What the task asks
Output only the lines of the entries that follow, starting at the one with "The width and height of the screenshot is (992, 642)." and running down to the one with "Task: Click the Vous désinscrire link", both included and unchanged.

(Supplied material Opens)

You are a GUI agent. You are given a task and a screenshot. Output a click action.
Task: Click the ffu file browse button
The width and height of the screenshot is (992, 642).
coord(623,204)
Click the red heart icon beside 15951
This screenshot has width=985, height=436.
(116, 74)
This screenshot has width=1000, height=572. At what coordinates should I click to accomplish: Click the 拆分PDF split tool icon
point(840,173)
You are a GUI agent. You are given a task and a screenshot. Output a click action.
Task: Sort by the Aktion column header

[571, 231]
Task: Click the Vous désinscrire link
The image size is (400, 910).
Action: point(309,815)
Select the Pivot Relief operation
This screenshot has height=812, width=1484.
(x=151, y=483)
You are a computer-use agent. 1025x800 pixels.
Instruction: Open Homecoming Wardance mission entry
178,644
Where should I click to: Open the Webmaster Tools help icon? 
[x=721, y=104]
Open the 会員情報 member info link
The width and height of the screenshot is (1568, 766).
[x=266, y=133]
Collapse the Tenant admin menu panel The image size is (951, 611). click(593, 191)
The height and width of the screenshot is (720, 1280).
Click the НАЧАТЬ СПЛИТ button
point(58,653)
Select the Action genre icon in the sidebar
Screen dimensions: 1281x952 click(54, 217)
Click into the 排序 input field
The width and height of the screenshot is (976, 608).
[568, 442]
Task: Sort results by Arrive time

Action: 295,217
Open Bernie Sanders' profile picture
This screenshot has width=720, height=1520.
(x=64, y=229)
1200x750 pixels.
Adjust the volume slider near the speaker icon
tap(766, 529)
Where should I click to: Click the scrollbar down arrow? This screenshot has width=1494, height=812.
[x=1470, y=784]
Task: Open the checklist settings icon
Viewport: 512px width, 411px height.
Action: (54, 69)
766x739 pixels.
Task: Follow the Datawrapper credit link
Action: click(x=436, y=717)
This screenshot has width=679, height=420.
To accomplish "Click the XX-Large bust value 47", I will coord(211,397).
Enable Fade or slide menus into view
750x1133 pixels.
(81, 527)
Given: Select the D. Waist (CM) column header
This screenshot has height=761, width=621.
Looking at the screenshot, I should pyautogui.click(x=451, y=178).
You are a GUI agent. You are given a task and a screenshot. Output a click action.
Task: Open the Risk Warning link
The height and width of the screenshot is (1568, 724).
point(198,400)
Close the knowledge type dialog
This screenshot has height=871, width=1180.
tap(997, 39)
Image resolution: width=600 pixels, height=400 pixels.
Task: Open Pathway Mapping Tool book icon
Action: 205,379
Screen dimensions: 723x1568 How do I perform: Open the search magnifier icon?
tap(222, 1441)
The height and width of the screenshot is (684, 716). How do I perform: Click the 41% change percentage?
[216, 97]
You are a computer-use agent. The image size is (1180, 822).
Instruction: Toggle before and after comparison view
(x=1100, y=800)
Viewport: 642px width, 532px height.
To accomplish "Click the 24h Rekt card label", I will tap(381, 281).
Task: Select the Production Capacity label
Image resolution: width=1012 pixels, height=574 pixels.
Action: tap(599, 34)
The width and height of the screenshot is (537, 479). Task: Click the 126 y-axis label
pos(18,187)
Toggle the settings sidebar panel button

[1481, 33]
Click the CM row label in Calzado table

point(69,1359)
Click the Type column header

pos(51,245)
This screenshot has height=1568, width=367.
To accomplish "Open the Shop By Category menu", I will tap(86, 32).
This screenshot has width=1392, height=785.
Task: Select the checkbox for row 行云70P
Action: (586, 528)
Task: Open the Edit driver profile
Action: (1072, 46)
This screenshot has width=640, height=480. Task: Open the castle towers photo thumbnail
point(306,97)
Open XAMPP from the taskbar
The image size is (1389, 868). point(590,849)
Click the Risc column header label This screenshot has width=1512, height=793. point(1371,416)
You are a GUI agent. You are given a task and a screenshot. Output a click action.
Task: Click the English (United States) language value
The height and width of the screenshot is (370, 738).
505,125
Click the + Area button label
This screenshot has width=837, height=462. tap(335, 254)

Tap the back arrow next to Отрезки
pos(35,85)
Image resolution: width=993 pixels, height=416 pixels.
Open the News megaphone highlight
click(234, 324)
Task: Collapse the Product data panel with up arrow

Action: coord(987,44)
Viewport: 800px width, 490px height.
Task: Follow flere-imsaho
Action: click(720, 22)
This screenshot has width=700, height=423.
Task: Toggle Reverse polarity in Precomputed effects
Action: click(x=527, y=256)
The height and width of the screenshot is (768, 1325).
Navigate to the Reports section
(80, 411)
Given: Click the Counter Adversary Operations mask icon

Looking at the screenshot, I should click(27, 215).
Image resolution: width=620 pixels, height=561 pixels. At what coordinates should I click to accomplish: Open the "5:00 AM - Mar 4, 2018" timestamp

(Supplied material Closes)

Solved problem
The width and height of the screenshot is (992, 642).
coord(623,204)
Click the red heart icon beside 15951
This screenshot has width=985, height=436.
(116, 74)
This screenshot has width=1000, height=572. At what coordinates should I click to accomplish: Click the 拆分PDF split tool icon
point(840,173)
You are a GUI agent. You are given a task and a screenshot. Output a click action.
Task: Sort by the Aktion column header

[571, 231]
Task: Click the Vous désinscrire link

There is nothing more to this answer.